▶ _Problem to solve_
Once the line holding "Given: Click the Japanese" is found in the listing below, write it out and each later line exactly, up to and including the one holding "Task: Select Controles de jugador in sidebar".

******************************

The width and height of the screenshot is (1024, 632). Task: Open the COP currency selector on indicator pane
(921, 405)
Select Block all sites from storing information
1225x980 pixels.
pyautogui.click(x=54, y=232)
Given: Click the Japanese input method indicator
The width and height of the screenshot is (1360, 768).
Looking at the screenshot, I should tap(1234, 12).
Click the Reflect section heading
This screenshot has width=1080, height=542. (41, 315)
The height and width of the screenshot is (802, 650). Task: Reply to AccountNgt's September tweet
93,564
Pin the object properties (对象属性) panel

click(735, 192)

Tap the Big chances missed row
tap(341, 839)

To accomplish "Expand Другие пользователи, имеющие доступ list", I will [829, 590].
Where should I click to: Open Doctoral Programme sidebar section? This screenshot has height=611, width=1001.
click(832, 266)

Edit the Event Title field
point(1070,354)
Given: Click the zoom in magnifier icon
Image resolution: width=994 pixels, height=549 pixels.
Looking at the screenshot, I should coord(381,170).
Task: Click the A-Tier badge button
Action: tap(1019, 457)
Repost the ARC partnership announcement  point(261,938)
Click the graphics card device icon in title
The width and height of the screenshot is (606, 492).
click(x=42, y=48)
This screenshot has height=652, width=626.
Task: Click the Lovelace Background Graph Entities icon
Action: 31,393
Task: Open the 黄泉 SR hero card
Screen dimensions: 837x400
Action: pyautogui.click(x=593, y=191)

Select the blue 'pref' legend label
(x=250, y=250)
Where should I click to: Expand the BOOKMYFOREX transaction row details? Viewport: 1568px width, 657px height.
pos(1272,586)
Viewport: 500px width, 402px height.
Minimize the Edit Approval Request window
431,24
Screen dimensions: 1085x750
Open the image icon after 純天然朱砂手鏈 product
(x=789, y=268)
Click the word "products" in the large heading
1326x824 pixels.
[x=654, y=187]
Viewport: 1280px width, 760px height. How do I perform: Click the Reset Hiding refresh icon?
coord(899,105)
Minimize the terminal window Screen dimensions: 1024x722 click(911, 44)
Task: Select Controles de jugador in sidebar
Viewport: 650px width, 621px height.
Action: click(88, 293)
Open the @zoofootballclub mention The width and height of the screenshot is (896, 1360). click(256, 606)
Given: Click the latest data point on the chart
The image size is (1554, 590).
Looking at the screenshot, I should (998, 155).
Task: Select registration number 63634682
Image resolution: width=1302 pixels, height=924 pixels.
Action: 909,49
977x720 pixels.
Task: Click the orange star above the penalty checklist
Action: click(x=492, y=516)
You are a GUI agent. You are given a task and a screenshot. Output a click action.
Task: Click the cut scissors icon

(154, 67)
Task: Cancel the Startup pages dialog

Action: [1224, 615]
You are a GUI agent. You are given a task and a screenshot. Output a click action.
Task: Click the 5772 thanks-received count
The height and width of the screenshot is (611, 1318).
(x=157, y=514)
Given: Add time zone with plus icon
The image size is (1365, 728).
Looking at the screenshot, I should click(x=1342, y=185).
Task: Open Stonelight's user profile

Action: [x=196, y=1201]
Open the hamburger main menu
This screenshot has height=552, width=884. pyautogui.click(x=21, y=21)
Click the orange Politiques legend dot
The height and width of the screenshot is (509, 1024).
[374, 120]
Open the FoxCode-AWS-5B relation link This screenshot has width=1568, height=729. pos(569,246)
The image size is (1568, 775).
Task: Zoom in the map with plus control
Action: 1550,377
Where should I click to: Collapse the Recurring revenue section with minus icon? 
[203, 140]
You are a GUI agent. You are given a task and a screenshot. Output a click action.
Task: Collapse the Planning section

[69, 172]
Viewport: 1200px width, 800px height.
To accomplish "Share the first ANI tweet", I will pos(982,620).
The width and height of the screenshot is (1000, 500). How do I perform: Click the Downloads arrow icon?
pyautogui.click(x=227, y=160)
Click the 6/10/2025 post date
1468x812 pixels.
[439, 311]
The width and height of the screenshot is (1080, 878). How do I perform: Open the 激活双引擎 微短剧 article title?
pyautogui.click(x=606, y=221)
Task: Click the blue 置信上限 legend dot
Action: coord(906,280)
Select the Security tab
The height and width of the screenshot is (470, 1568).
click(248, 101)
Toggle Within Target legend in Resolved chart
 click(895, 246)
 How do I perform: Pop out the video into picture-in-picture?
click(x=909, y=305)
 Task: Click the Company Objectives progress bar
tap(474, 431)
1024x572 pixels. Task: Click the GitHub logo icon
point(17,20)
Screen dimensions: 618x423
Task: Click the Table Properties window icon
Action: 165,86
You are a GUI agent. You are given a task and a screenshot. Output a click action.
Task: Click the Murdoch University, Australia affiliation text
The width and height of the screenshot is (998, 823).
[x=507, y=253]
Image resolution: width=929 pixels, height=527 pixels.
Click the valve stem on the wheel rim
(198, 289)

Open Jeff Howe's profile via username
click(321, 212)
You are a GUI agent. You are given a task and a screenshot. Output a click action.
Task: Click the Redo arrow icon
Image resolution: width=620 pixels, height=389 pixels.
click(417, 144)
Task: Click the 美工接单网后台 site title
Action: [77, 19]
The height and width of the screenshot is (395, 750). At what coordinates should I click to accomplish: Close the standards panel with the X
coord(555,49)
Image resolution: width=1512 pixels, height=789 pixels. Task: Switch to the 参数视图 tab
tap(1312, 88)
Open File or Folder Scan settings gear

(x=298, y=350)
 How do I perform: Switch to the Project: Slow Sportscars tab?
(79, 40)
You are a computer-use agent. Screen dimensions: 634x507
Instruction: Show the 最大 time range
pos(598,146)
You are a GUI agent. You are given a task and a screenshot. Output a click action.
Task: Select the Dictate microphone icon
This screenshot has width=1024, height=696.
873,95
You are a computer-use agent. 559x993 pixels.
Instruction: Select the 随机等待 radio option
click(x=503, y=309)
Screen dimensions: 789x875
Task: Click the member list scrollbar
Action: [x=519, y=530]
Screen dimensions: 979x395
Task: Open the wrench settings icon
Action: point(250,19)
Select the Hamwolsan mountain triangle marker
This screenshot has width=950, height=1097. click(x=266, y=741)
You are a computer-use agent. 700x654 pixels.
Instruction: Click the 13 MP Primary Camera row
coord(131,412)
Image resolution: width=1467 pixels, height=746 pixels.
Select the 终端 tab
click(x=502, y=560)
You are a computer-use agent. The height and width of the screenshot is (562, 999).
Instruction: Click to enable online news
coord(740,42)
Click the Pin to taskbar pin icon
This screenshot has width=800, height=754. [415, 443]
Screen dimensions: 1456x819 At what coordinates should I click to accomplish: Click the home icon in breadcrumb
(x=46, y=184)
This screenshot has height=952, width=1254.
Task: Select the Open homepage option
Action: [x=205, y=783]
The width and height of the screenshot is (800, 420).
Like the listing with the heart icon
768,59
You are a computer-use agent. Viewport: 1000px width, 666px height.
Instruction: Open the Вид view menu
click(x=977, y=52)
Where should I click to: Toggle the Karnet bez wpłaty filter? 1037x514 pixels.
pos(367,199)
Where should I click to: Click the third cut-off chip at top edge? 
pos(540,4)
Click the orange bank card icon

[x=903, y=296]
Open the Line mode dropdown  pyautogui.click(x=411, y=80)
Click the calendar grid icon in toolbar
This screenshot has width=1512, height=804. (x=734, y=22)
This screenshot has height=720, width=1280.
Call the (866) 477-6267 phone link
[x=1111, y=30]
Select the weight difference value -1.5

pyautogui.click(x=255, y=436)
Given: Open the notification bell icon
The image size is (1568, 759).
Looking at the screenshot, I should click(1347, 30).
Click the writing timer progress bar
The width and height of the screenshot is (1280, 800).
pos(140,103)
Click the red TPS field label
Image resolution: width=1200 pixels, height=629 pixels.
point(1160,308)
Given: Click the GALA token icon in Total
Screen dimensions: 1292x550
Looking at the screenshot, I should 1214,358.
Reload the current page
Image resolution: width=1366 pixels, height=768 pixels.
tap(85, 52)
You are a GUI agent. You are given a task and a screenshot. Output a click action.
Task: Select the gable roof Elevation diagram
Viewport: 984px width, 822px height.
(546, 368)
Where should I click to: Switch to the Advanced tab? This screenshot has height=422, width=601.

******************************

▶ _Response to this task_
Given: Click the Japanese input method indicator
The width and height of the screenshot is (1360, 768).
Looking at the screenshot, I should tap(1234, 12).
Click the Reflect section heading
This screenshot has width=1080, height=542. (41, 315)
The height and width of the screenshot is (802, 650). Task: Reply to AccountNgt's September tweet
93,564
Pin the object properties (对象属性) panel

click(735, 192)

Tap the Big chances missed row
tap(341, 839)

To accomplish "Expand Другие пользователи, имеющие доступ list", I will [829, 590].
Where should I click to: Open Doctoral Programme sidebar section? This screenshot has height=611, width=1001.
click(832, 266)

Edit the Event Title field
point(1070,354)
Given: Click the zoom in magnifier icon
Image resolution: width=994 pixels, height=549 pixels.
Looking at the screenshot, I should coord(381,170).
Task: Click the A-Tier badge button
Action: tap(1019, 457)
Repost the ARC partnership announcement  point(261,938)
Click the graphics card device icon in title
The width and height of the screenshot is (606, 492).
click(x=42, y=48)
This screenshot has height=652, width=626.
Task: Click the Lovelace Background Graph Entities icon
Action: 31,393
Task: Open the 黄泉 SR hero card
Screen dimensions: 837x400
Action: pyautogui.click(x=593, y=191)

Select the blue 'pref' legend label
(x=250, y=250)
Where should I click to: Expand the BOOKMYFOREX transaction row details? Viewport: 1568px width, 657px height.
pos(1272,586)
Viewport: 500px width, 402px height.
Minimize the Edit Approval Request window
431,24
Screen dimensions: 1085x750
Open the image icon after 純天然朱砂手鏈 product
(x=789, y=268)
Click the word "products" in the large heading
1326x824 pixels.
[x=654, y=187]
Viewport: 1280px width, 760px height. How do I perform: Click the Reset Hiding refresh icon?
coord(899,105)
Minimize the terminal window Screen dimensions: 1024x722 click(911, 44)
Task: Select Controles de jugador in sidebar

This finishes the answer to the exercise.